From the implementation point of view, this extension is straightforward:

* It can completely be derived from the transform expression.
* Error codes are the same, too (XUST0002, XUTY0013).

This is a little example how an expression may look like before and after:

* Using the transform expression:

  for $e in //item[@status ne 'up-to-date'] 
  let $c :=
    copy $c := $e
    modify insert node <sub/> into $c
    return $c
  return element updated { $c }

* Using the modify operator:

  for $e in //item[@status ne 'up-to-date'] 
  let $c := $e !! insert node <sub/> into .
  return element updated { $c }

I’m looking forward to the discussion.
Comment 1 John Snelson 2013-10-28 10:16:47 UTC
Interesting idea, although I'm not sure I like the way you spell the operator "!!". Maybe just using "modify" as an infix operator would be more clear.
Comment 2 Christian Gruen 2013-10-28 10:22:17 UTC
Yes, I’m open for alternative spellings.

One way why I chose special characters over a string is that we would need to introduce two keywords (The full-text keyword "contains" was changed to "contains text" for the same reason), and something like "<a/> modify node insert node <b/> into ." isn’t that catchy anymore.
Comment 3 Michael Kay 2013-10-28 11:37:25 UTC
We (or the user) could define a function 

modify($n as node(), $f as updating function($n as node())) {
  copy $m := $n
  modify $f($m)
  return $m
}

and then you could write

for $e in //item[@status ne 'up-to-date']
return element updated { modify($e, function($n) {insert node <sub/> into $n}) }

This would be even more attractive if we had a terser syntax for inline functions. In FtanSkrit I used 

{$1 + $2}

for a function that adds its two arguments (i.e. our "function ($n, $m) {$n + $m}"). We've decided to use a bare "{" for maps, but we could still go with something like {= $1 + $2 }, the leading '=' being familiar to spreadsheet users - or even just a leading '=' without the curlies:

for-each($seq, =($1 + 1))

and then Christian's example becomes

for $e in //item[@status ne 'up-to-date']
return element updated { modify($e, =insert node <sub/> into $1)}

I think we should be trying to build new capability by exploiting higher-order functions wherever we can, in preference to inventing new higher-order operators.
Comment 4 Christian Gruen 2013-10-28 13:09:19 UTC
Mike, thanks for the response. I also think that a higher-order approach could offer a comparable solution, provided that the syntax gets more concise at some stage (the FtanSkrit proposal looks compelling). 

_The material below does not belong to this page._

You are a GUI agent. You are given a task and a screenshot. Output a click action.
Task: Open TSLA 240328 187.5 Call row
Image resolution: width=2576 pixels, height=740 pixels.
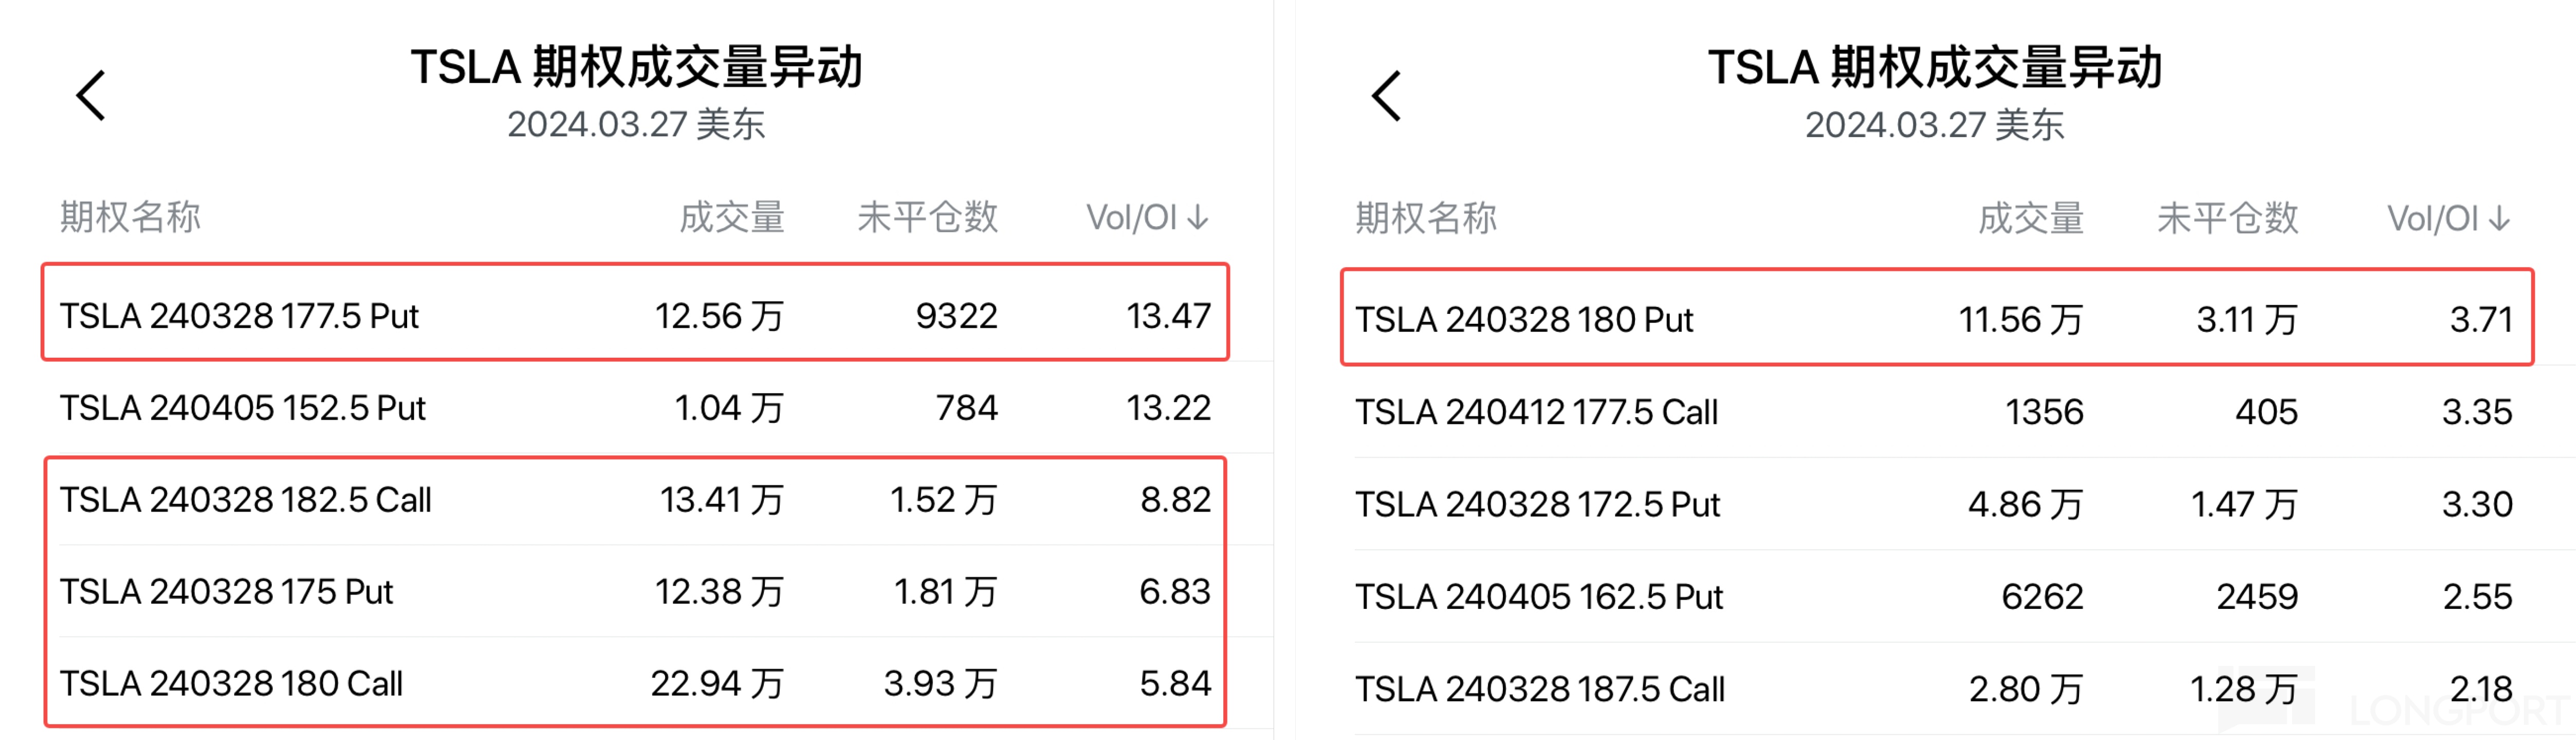(x=1540, y=689)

As the modification of nodes in main-memory has got a very basic operation, looking at our user feedback and our use cases, and as the effort for specifying and implementing the extension is minimal, I still believe it could deserve its own operator, as the existing solution is just too clumsy. If one single keyword can be used, "modify" may be the better choice?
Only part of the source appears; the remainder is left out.